Cuento Epístolar. Primera parte.

Cuento Epistolar

Por Carlos Andrés Campuzano Cárdenas

“Todo amor es fantasía;

Él inventa el año, el día,

la hora y su melodía;

inventa el amante y, más,

la amada. No prueba nada,

contra el amor, que la amada

no haya existido jamás”

Antonio Machado.

Amada, amadísima mía,

La otra noche, mientras intentaba conciliar el sueño. Un aterrador silencio invadió con impunidad mi morada. Me retorcía entre mis sábanas tratando de alejar los aterradores pensamientos que me mantenían despierto. De repente un frío sepulcral recorrió toda mi humanidad y el sonido lejano de pasos livianos sobre la fría roca de la calle estremeció la poca claridad mental que aun conservaba.
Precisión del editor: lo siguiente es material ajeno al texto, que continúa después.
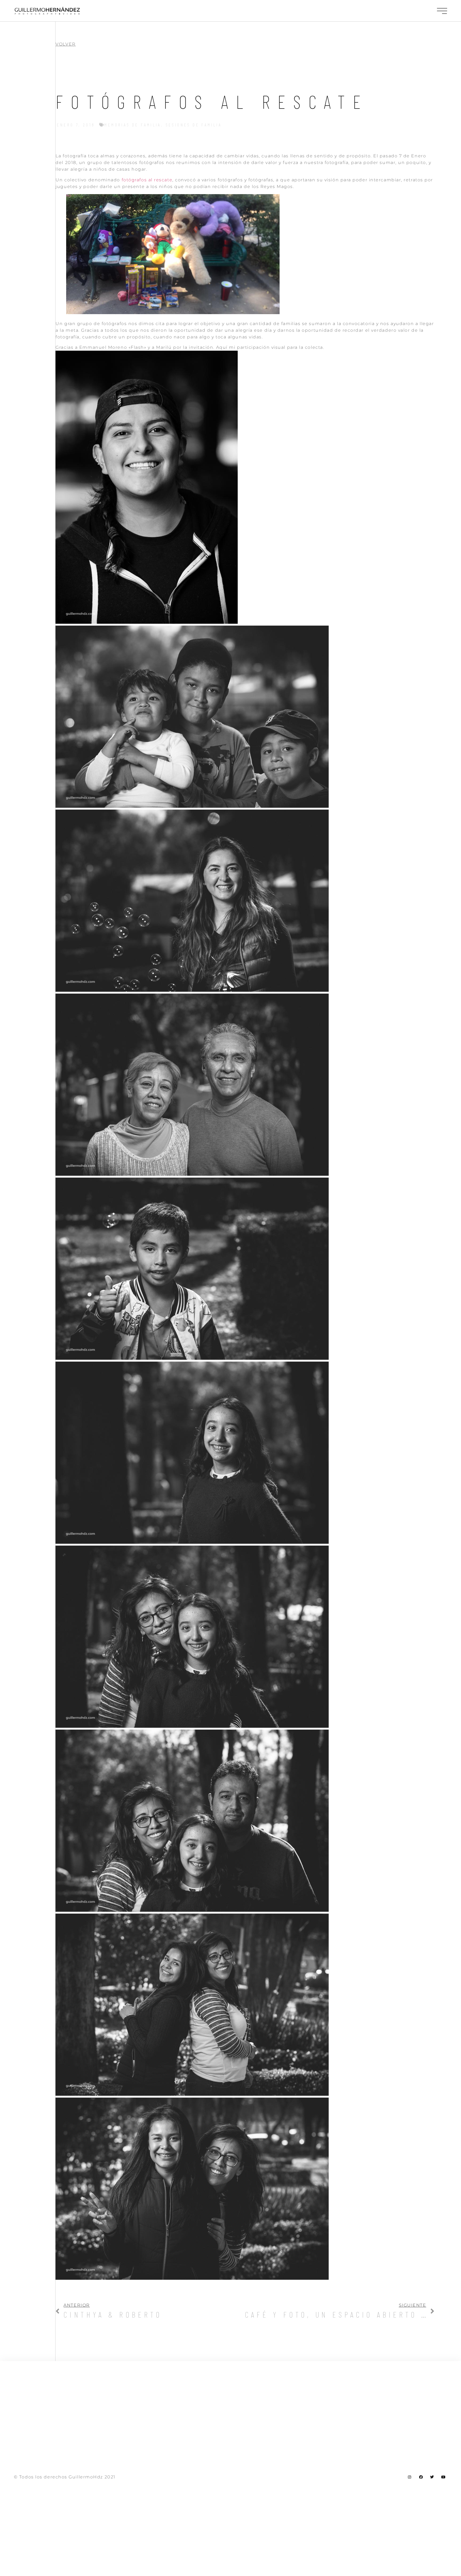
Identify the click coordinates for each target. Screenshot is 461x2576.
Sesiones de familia (194, 124)
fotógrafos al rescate (147, 179)
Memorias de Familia (132, 124)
Mantuve silencio mientras aquel andar se aproximaba. En unos pocos minutos estaban en mi casa. ¿Cómo cruzaron la puerta?, es un misterio para mí. Sentía miedo, pues pensé que la muerte por fin me había encontrado y que llegaba mi hora. Los pasos se detuvieron. Asomé la mirada por entre la barandilla con temor y abajo se encontraba la delgada silueta de una mujer. Llevaba una capa con capucha de algún color que en la oscuridad no logré distinguir y que la cubría por completo. Aunque debajo de ella se percibía a intervalos el destello de un traje de color blanco inmaculado. Es la muerte, pensé ipso facto. Ella me llamó por mi nombre, aunque aquella voz no provenía de ella misma sino de alguna parte en el interior de mi cabeza. No respondí, pues no quería responder a su llamado, aunque su tono me pareció cálido y familiar. “No tengas miedo” dijo a continuación y de repente no tuve miedo. Asomé mi cabeza de nuevo y con un gesto me invitó a descender las escaleras. Me levanté de mi lecho tiritando de frío, pues la helada había entrado junto a ella. Bajé al salón y la pude ver. Era una mujer joven, de belleza modesta. Sus ojos eran verdes, al igual que los tuyos, con las pestañas largas y el cabello rizado que escapaba por debajo de la capa que le cubría la cabeza como un sutil manantial entre dorado y cobrizo. Su nariz era recta y sus labios enmarcaban una pequeña boca demasiado sensual. Su piel era blanca, demasiado blanca.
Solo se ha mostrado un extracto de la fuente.